Stated problem = Please copy the lines from the first one through the line holding "Looking at the screenshot, I should 100,124.", both included, leaving out the pictures.

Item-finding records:

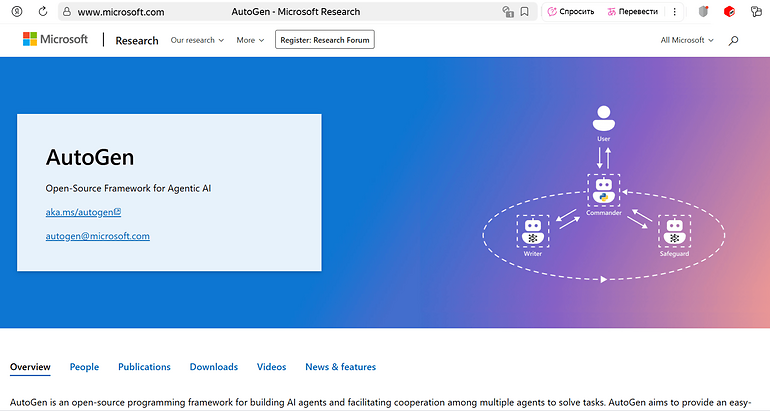Viewport: 770px width, 411px height.
Task: Select the Videos tab
Action: pyautogui.click(x=271, y=367)
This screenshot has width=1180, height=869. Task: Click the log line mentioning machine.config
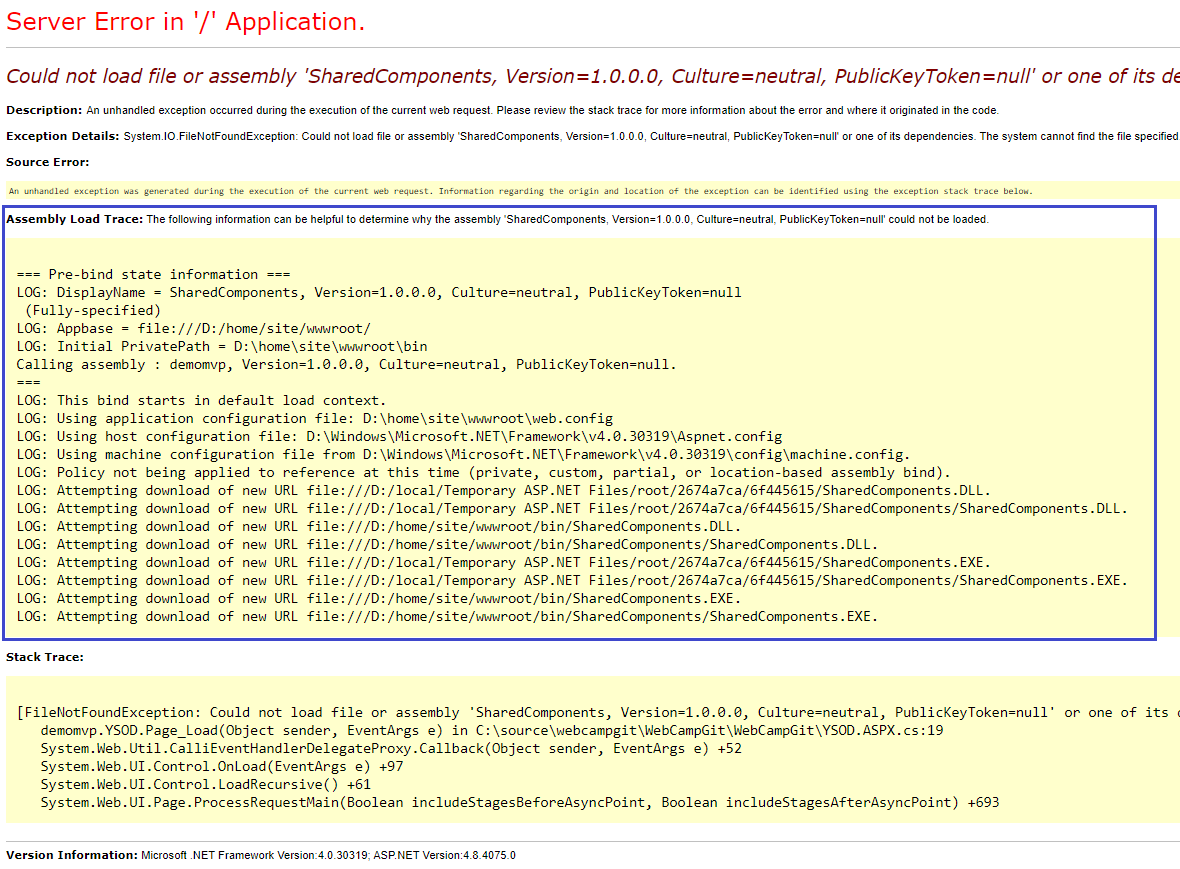[x=463, y=454]
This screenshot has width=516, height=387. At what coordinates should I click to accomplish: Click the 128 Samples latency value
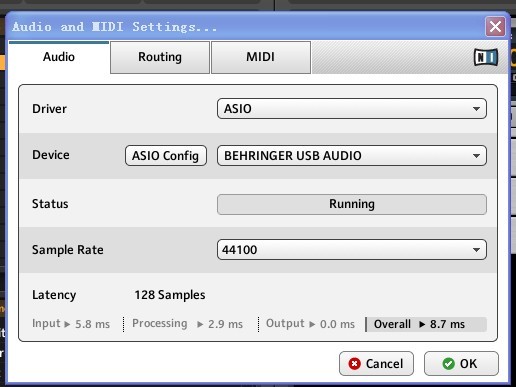tap(170, 295)
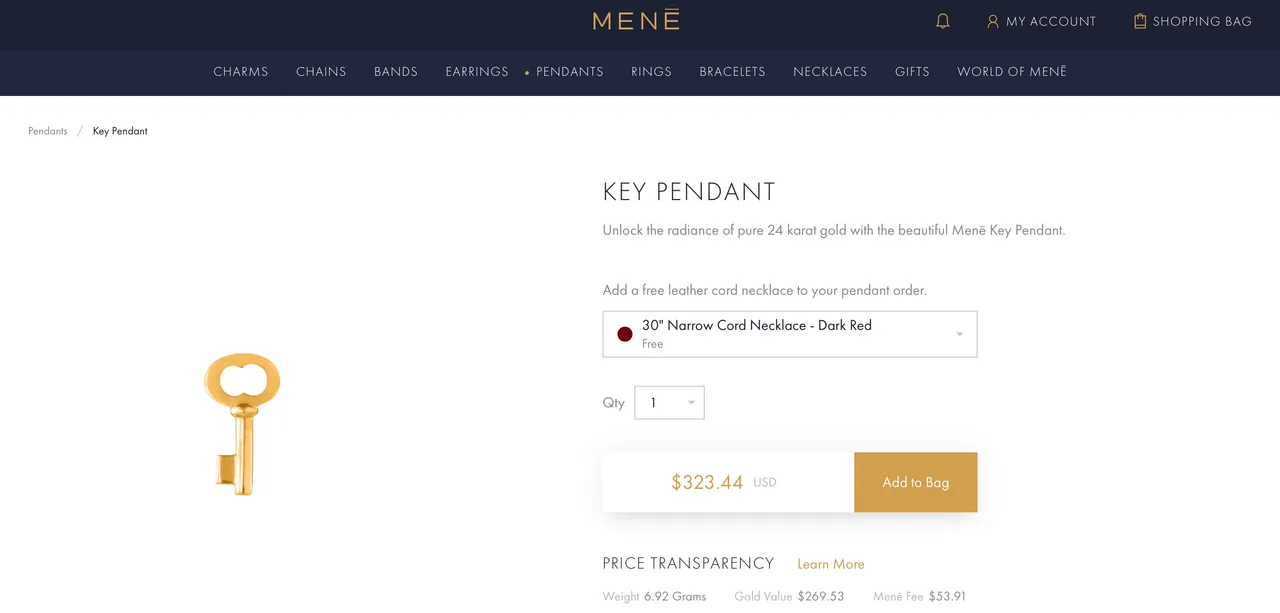Image resolution: width=1280 pixels, height=613 pixels.
Task: Click the gold key pendant image
Action: tap(242, 424)
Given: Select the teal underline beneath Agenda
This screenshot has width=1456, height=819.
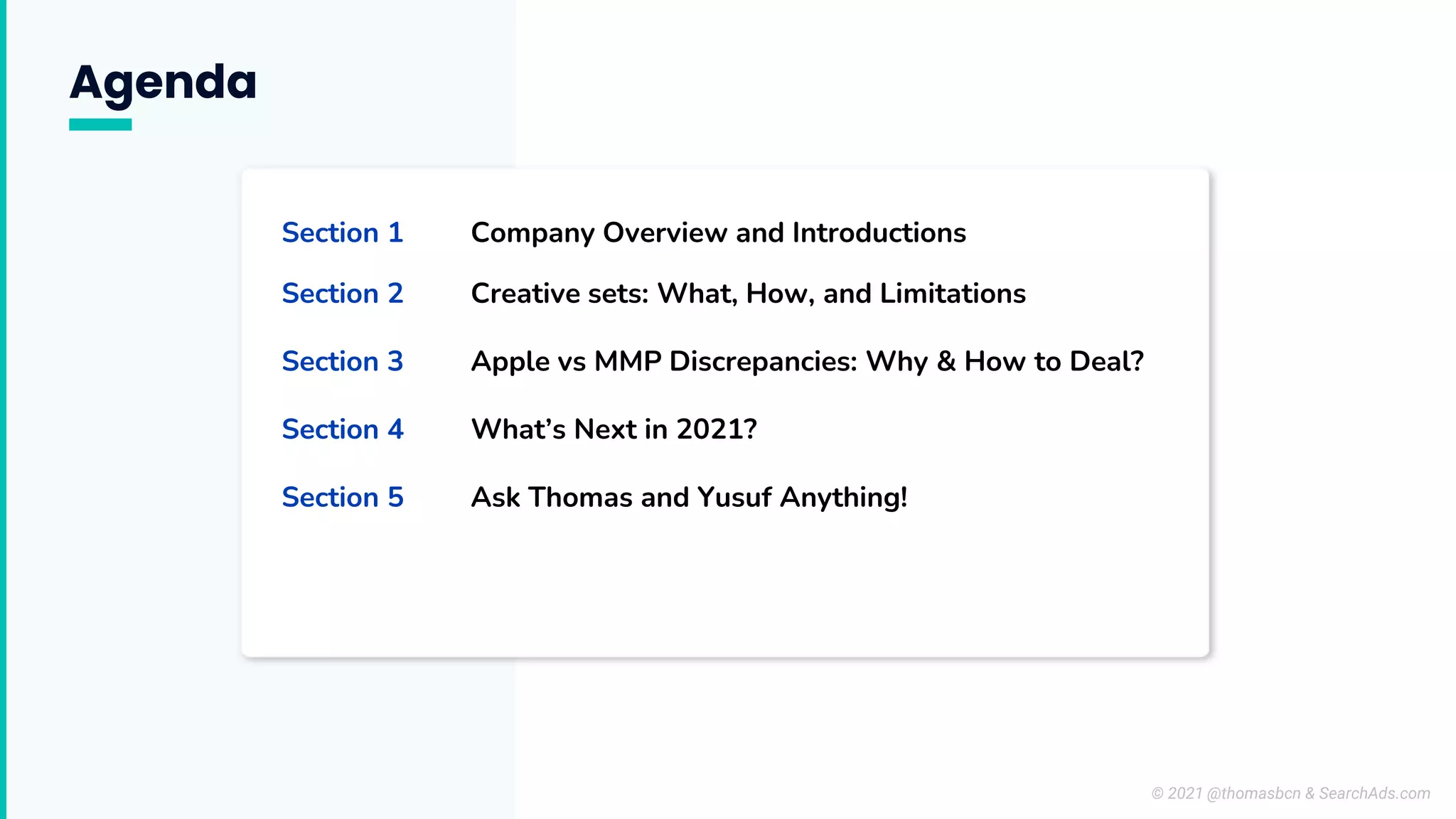Looking at the screenshot, I should 100,124.
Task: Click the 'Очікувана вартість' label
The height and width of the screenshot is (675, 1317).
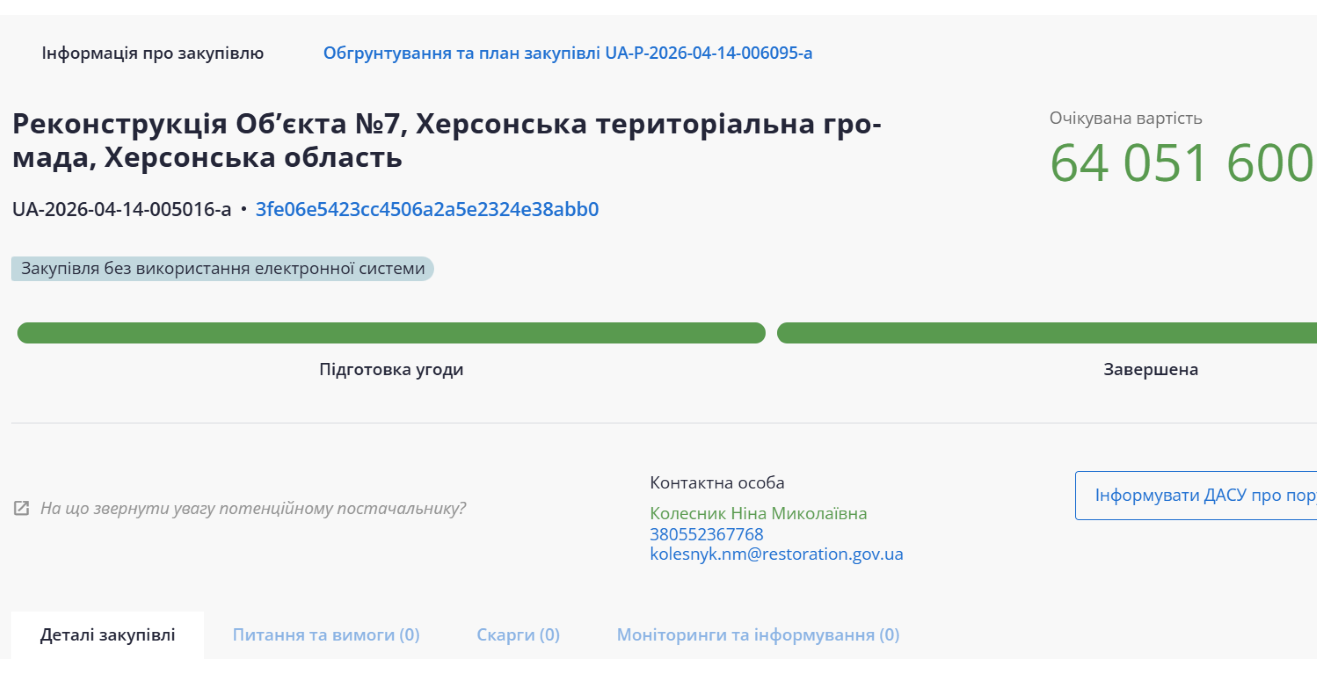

Solution below =
Viewport: 770px width, 411px height.
Task: Select the Videos tab
Action: pyautogui.click(x=271, y=367)
This screenshot has width=1180, height=869. Task: Click the log line mentioning machine.config
[x=463, y=454]
This screenshot has width=516, height=387. At what coordinates should I click to accomplish: Click the 128 Samples latency value
tap(170, 295)
Image resolution: width=1280 pixels, height=613 pixels.
Task: Click the gold key pendant image
Action: tap(242, 424)
Given: Select the teal underline beneath Agenda
This screenshot has width=1456, height=819.
Looking at the screenshot, I should 100,124.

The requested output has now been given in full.